Jill Scott Visits with Berklee Students

On tour in support of her new album, Woman, Jill Scott stopped by Berklee for a very special and intimate interview prior to her recent performance at the Orpheum in Boston.

December 9, 2015

On tour in support of her new album, Woman, Jill Scott stopped by Berklee for a very special and intimate interview prior to her performance at the Orpheum in Boston on Tuesday, December 1. The Loft at 921 Boylston Street was packed with Berklee students lining up to get in to see and hear from Scott, the multi-Grammy-winning singer-songwriter known for her smash R&B and soul albums, starting with her 2000 debut Who Is Jill Scott? Words and Sounds Vol. 1, which went platinum.

Scott is also an actress who has appeared in films such as Get On Up and Why Did I Get Married? and television shows such as Girlfriends and Law & Order: Special Victims Unit. She has also established the Blues Babe Foundation, a nonprofit organization dedicated to “nurturing college-bound students of color, artistically and academically.”

During the candid session with Berklee students, Scott told vivid stories of her start as a poet and spoken-word artist who eventually decided to sing and put an album together. She discussed times of being impoverished and trying to find work, and, finally, of being a working musician.

Watch a music video for Jill Scott’s “You Don’t Know":

Edited and abridged excerpts from Scott’s talk are presented below.

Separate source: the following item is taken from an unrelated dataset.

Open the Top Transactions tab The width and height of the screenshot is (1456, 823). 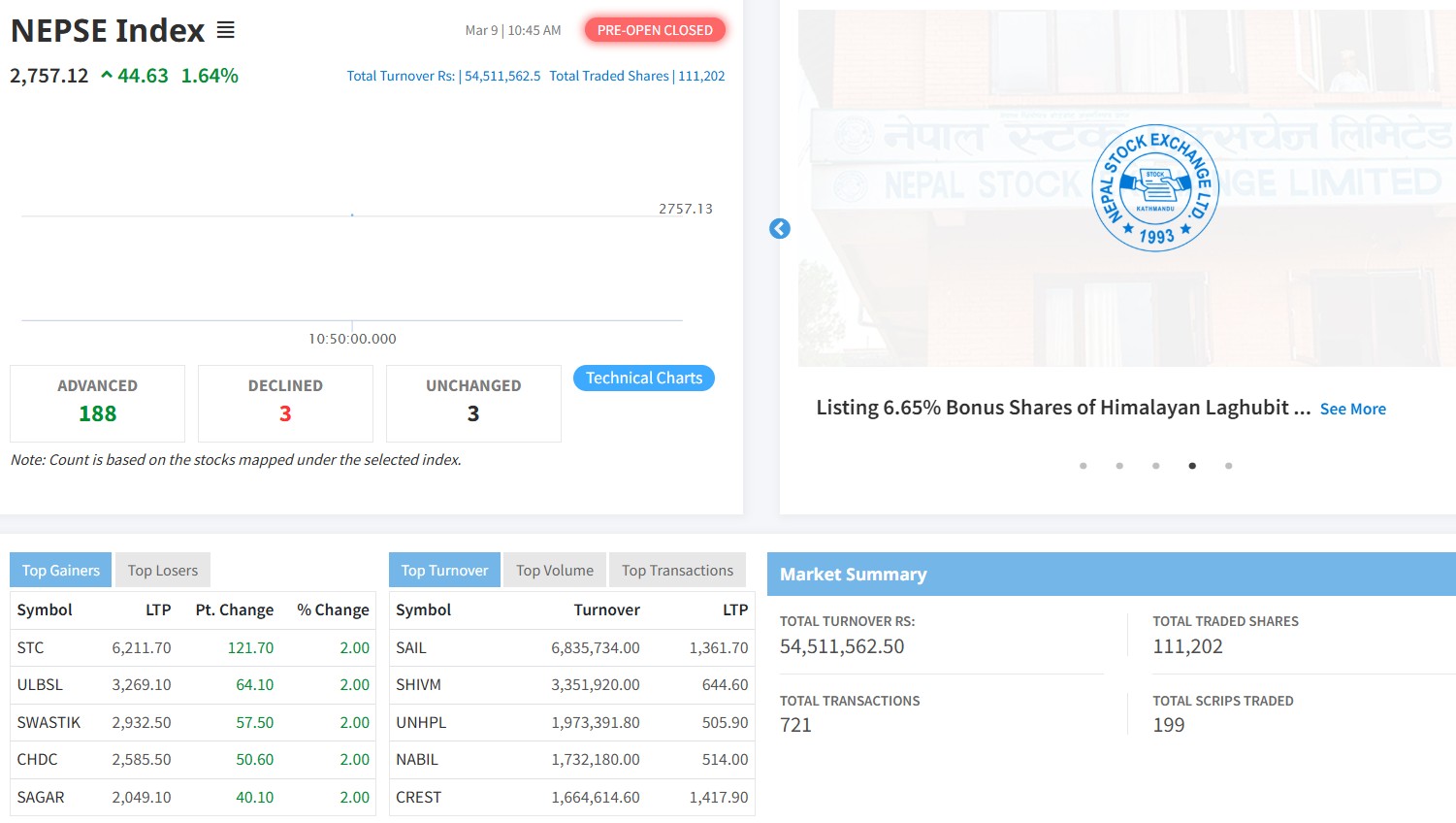(677, 571)
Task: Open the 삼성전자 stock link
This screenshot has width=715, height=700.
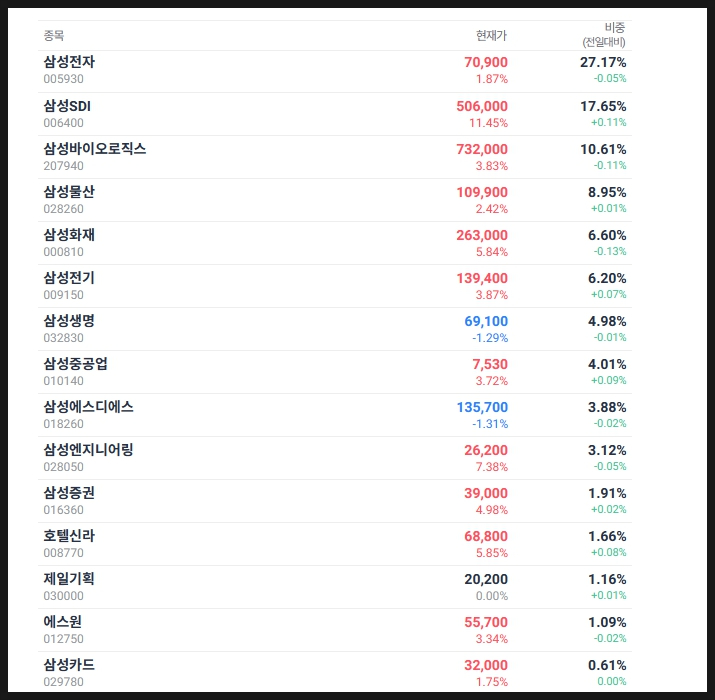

On the impact of being shot at and an attempted mugging:

“I got to work and I could not shake this feeling of dread…I had a poetry reading that night. I got there and stood there with a poem in my hand and my hand was shaking. I had written something so angry about that particular night, but it didn’t come out. I just sang, and I hadn’t done that before. The space went quiet and then there was this thunder that kind of startled me, and I was like: ‘They loved it! I think I’m going to do this again. Maybe I should make an album.’”

On musicians in her band:

“I’ve had great musicians that play the pocket great, but I’m not in Rent and I can’t do the same thing every night or I will die. It has to be different every day. You have to communicate via your instrument. The drum is the first telephone; I need you to call somebody. I need you to play colors! I need you to play flavors. I need you to play the story within the story. It’s fantastic to play and to be precise, but if there are no guts involved in the music, you’re playing the lines. Congratulations. Put some grit in there. Put some passion in. Put some heartbreak in. Put some spit in.”

On her distaste for repetition:

“I try my best, when I go to the studio, to tell a story, to unveil, unzip, release, let go, and tell the story different every time I record it. There is a story, and I’d like you to follow it, but when I perform, it’s going to be different, because I have to be free.”

On being in the music business:

“There’s such a need for originality in this business. People get stuck on what works. Radio gets stuck. TV shows get stuck. It’s hard to be original in anything you do. You have to keep pushing forward and find an audience. My audience started with a couple people in a bar, and then they told somebody who told somebody, and then I got $15 for a performance, and then $25, and the next thing I knew I was doing bar mitzvahs. You can’t push yourself on your audience. Just make sure you’re somewhere where they can find you, even if it is $15, or even if you have to work another job or two.”

On her work with the Blues Babe Foundation:

“As far as sending kids to school, I only send people who want to do the damn thing. If you’re wasting your time and mine, my grandma said, ‘Do not throw pearls at swine.’ If you’re in your freshman year and I’m helping you out, and you’re playing with it, thank you very much for your time and good luck. This money is hard earned, babe.”

“Every great thing that you do, you’re supposed to grab somebody and bring ‘em along. No matter what society tells you, you are not stuck. You are not a product of your community or your neighborhood. You are an individual who happens to live in the hood, and you can make your life anything you want it to be.”